Sift together flour, baking powder, sugar and salt. Combine egg, milk, vanilla paste and salad oil; add to dry ingredients. Stirring just til flour is moistened. (Batter may be lumpy)  Bake on a hot griddle. Makes about 12-dollar size, or eight 4-inch pancakes.

As I mentioned, the pancakes were fluffy, light, and airy, and in fact, did melt-in-our-mouths.  “By George” the lesson is learned! When you cook the pancakes at a lower temperature between medium-low and medium, the bottoms are golden brown, the middle is soft and evenly cooked – rising high, and they flip beautifully! 

If you look closely at the photos, you’ll notice little black flecks throughout the pancakes; my secret ingredient for the delightfully flavorful cakes is Madagascar Vanilla Bean Paste.  Oh, my goodness, I can’t believe I haven’t discovered this treasure before now!  Just a small teaspoon into the batter and the flavor changes from ordinary to extraordinary, and a little dramatic! Almost a heady aroma, the slight hint of vanilla takes breakfast to a higher level. And, I love seeing the little vanilla seeds float in the batter. Visually, the seeds expose my secret, but it’s definitely worth it to share with those indulging in these lovely cakes.

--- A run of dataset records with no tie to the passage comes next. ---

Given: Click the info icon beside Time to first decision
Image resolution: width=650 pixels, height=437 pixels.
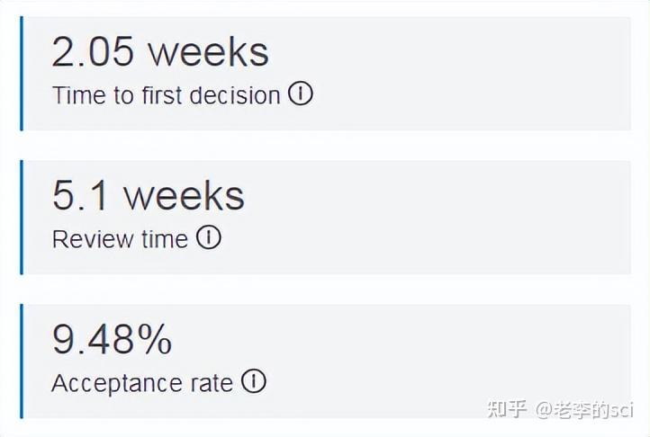Looking at the screenshot, I should tap(300, 94).
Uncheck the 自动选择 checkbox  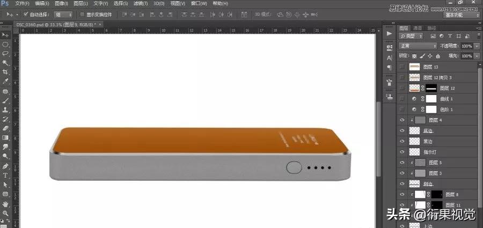26,14
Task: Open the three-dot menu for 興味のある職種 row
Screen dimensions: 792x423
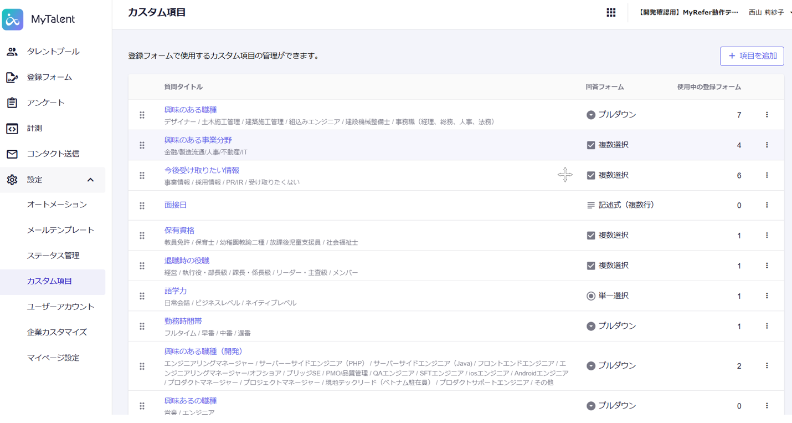Action: [x=767, y=115]
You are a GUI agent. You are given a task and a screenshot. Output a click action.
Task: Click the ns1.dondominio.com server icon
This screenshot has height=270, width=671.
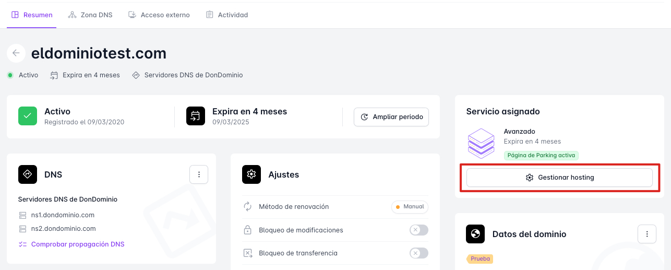[22, 215]
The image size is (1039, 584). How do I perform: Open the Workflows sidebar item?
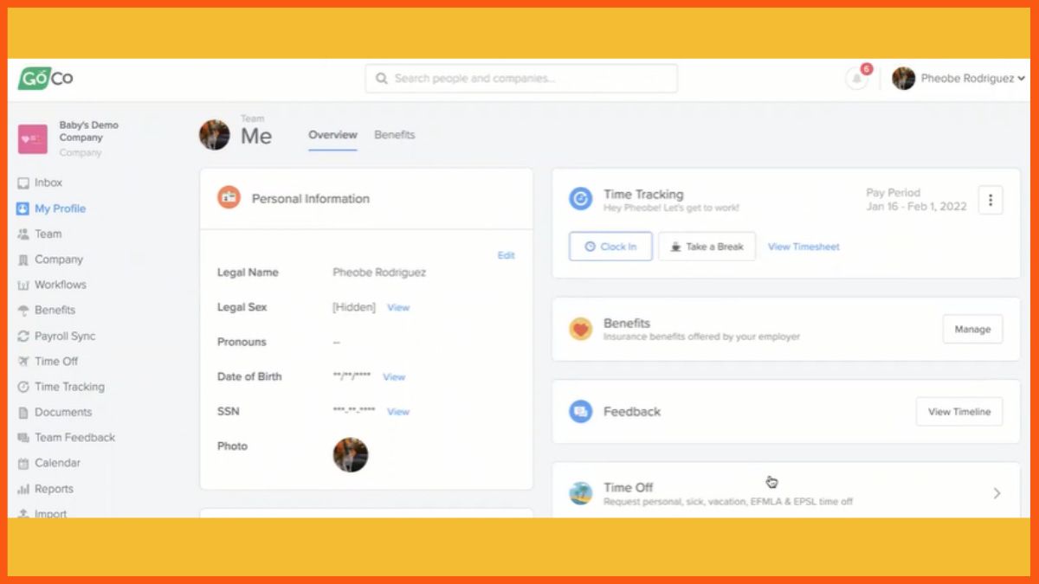[x=60, y=285]
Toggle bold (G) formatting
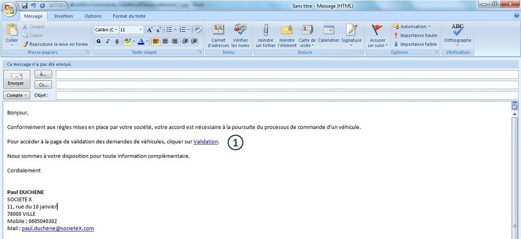Image resolution: width=521 pixels, height=239 pixels. coord(98,41)
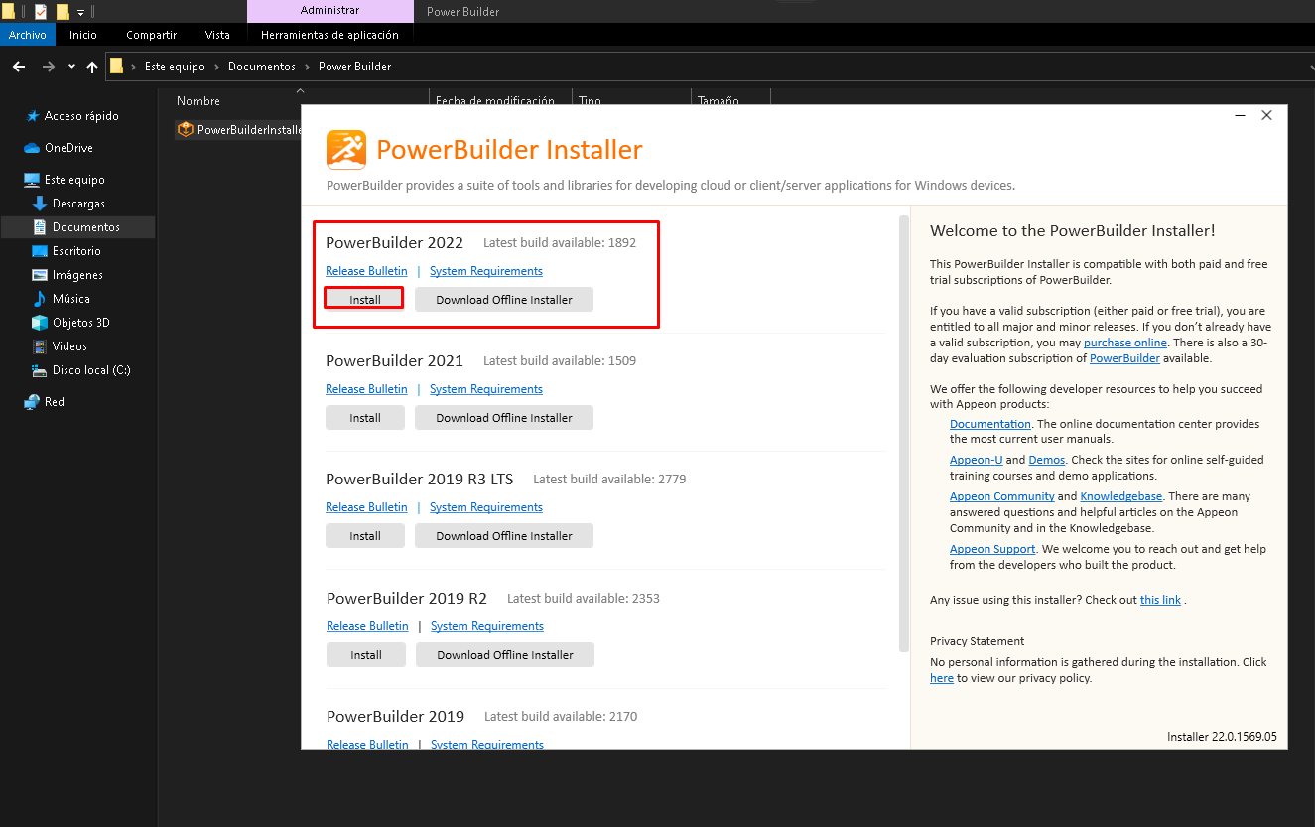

My mom always heated our maple syrup, and I continue that tradition. I think it makes the pancakes better.. Really, I can’t explain it. I have had both room temperature and heated syrup. I personally think warming the syrup prevents the pancakes from cooling down too quickly.  Add a pat of butter between the layers and ta-da; you have a delicious start to your day! 

Well... I think the lesson I’ve learned today is that I need to slow down, take time and put in the effort, at least, when it comes to cooking.... Microwave meals aren’t from scratch, so it would go to reason that if you hurry too much, you lose more than just the flavor...  you lose the soul of the dish!  Okay, well it seems that I’ve gone a little philosophical, so I think it’s now time to get to my real job. I have to write a story for the newspaper about a really interested storyteller who came to town. It is nice to actually get paid, to what you love to do!

Until next time,
May your life be as delicious as your dishes!